What is a grown-up gap year? Gap years are productive at any point in your life. Just as your opportunity to follow your entrepreneurial dreams doesn’t expire, your opportunity to take a gap year doesn’t expire either. When taken in later in life, a gap year might be defined as a career break or sabbatical. It’s a break from your current situation. However you define it, your grown-up gap year creates the opportunity to develop additional clarity and new skillsets. It’s time to self-develop, absorb, and practice as you continue along your path or redefine it altogether. Travel. Daydream. See the world. Focus on career growth. Be inspired and recognize the many benefits of taking an adult gap year!
“Am I too old for a gap year?”
Well that is a million dollar question many people asked.
The answer: No!
It is most typical for young adults to take a gap year between ages 18-21, but there are no rules. Adults can take a year too. Grown-up gap years offer time to stop and evaluate your situation after you have some work experience and are crafting your future path.
Have some fun with this!
How about:
- The entrepreneur’s gap year
- Midlife gap year
- Midlife crisis gap year?!
- Mature aged gap year
- The hairless gap
- The golden gap
- The grey gap
You are in the right place to get started.
Whether it’s career break or time to reassess. Maybe you were looking to take a sabbatical anyway to start your business. It’s very similar to a student taking a gap year; you are simply more experienced. At any time in life for an infinite number of reasons, we need this time. Your grown up gap year can mean anything as long as it means something worthwhile to you.

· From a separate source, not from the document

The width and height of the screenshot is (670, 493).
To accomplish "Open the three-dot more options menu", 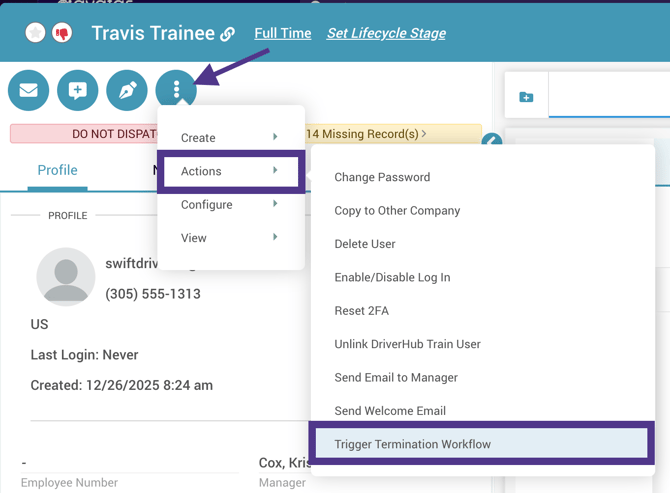I will 176,91.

If you’re lucky, you get to stay grown-up for a very long time, so a grown-up gap year might be at age 26 or 76 – or any time in-between – or maybe after.
It’s never too late to experience amazing sites and place, to have the conversations and tell the tales.
We can take gap years any time. You opportunity to take a gap year doesn’t expire! You define it as a gap year – or define it however you want.
Start crafting your grown-up gap year plan!
Whether you’re Creating, Designing, or Making.
Choose your words. Make it yours. Just make it a plan so you get the most out of this time. When it comes to adult gap years, it’s about self-discovery, wanderlust, and the opportunity to recharge.
What if your grown-up gap year actually has no purpose. It’s to wander or it’s to sleep. It’s to open a door for inspiration to float or flutter in.
That’s fine. You still have adult responsibilities, so plan on handling them.
‘And plan not to let anything else interfere with your time.
Think like an entrepreneur in terms of maximizing time, budgets, and resources.
Plans are not painful. They ensure you get where you are going on your own terms.
Being highjacked is not typically a positive experience, so take yourself seriously, be inspired, and avoid it.
“I am currently out of the office.” ~ DD (spoken with no apology)
Why are you out of the office?
- You Quit?
- Took a sabbatical?
- Are you following your dream?
- You’re checking off a bucket list while driving income?
- Building a new career?
What’s driving you to take this time?
- Midlife crisis?
- It’s time to pursue your dream?
- The opportunity arose?
- You are tired of waiting for the opportunity to arise?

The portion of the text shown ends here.